* Start DATA LISTING *
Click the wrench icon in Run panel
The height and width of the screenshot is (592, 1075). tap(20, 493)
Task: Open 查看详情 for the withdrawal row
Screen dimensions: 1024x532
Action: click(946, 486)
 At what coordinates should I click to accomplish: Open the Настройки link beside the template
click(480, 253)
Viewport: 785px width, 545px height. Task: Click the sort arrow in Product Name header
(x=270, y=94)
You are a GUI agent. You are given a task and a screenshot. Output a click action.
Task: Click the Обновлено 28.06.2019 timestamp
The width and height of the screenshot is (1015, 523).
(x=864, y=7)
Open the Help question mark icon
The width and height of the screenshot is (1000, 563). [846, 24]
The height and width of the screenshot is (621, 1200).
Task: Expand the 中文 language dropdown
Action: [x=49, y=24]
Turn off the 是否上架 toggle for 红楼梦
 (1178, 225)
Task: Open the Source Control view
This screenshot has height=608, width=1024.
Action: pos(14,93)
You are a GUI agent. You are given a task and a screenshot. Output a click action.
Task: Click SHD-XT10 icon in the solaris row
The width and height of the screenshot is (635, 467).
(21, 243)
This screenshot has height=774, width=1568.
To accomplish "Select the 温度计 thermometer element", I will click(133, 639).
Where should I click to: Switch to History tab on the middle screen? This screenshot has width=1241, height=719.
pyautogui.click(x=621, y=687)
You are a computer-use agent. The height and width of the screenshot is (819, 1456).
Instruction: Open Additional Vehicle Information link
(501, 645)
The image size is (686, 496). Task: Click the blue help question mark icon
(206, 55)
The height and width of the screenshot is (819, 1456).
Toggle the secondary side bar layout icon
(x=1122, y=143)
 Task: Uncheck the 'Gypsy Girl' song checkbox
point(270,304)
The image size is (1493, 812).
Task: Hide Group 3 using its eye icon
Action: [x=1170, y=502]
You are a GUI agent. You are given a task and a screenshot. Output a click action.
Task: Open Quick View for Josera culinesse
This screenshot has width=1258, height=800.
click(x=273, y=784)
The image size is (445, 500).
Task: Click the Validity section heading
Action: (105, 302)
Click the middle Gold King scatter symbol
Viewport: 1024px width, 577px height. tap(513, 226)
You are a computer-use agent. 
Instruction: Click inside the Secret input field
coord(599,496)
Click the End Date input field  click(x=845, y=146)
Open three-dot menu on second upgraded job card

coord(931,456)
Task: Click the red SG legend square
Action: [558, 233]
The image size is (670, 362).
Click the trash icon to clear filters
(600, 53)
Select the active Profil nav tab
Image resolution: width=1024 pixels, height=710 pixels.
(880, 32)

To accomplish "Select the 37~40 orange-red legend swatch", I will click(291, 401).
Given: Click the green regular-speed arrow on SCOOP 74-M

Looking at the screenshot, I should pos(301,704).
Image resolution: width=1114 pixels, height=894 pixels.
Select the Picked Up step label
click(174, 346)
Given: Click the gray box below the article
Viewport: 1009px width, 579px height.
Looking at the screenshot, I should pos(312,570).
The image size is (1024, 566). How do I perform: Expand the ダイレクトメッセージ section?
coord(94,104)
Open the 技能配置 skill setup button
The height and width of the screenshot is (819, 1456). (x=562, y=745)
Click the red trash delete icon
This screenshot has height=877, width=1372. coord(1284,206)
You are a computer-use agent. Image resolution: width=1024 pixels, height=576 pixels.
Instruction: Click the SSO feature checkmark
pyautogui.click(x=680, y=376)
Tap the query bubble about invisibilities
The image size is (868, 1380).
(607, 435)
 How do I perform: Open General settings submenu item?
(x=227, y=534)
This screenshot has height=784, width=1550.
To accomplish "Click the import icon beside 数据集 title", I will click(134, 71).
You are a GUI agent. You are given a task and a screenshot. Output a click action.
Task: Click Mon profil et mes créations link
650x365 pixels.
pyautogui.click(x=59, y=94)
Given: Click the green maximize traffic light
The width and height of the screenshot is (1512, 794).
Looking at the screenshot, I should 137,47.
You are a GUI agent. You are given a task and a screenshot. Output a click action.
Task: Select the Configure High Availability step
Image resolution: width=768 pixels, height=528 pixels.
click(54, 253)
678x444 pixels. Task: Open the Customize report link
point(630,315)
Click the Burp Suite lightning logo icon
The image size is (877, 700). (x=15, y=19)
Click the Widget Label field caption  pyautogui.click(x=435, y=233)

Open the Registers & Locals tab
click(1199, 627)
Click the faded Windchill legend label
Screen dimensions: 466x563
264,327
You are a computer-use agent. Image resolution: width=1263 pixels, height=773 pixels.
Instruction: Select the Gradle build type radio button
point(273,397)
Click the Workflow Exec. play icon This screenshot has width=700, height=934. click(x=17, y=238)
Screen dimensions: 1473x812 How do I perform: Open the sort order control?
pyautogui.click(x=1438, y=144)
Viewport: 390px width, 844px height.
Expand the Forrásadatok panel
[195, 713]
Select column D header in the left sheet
* End DATA LISTING *
TASK TO CARRY OUT: Please reproduce the lines above verbatim, starting with the line that contains "Click the Burp Suite lightning logo icon" and going on through the last line.

OUTPUT OF THE EXERCISE:
Click the Burp Suite lightning logo icon
The image size is (877, 700). (x=15, y=19)
Click the Widget Label field caption  pyautogui.click(x=435, y=233)

Open the Registers & Locals tab
click(1199, 627)
Click the faded Windchill legend label
Screen dimensions: 466x563
264,327
You are a computer-use agent. Image resolution: width=1263 pixels, height=773 pixels.
Instruction: Select the Gradle build type radio button
point(273,397)
Click the Workflow Exec. play icon This screenshot has width=700, height=934. click(x=17, y=238)
Screen dimensions: 1473x812 How do I perform: Open the sort order control?
pyautogui.click(x=1438, y=144)
Viewport: 390px width, 844px height.
Expand the Forrásadatok panel
[195, 713]
Select column D header in the left sheet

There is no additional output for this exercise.